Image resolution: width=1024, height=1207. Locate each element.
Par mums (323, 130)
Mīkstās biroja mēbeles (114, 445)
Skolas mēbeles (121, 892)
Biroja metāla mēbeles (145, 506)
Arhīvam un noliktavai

================

(DIRECTIVE)
Quote all of the lines above word for word, from the first to the last.

(FINAL RESULT)
Image resolution: width=1024, height=1207. Locate each element.
Par mums (323, 130)
Mīkstās biroja mēbeles (114, 445)
Skolas mēbeles (121, 892)
Biroja metāla mēbeles (145, 506)
Arhīvam un noliktavai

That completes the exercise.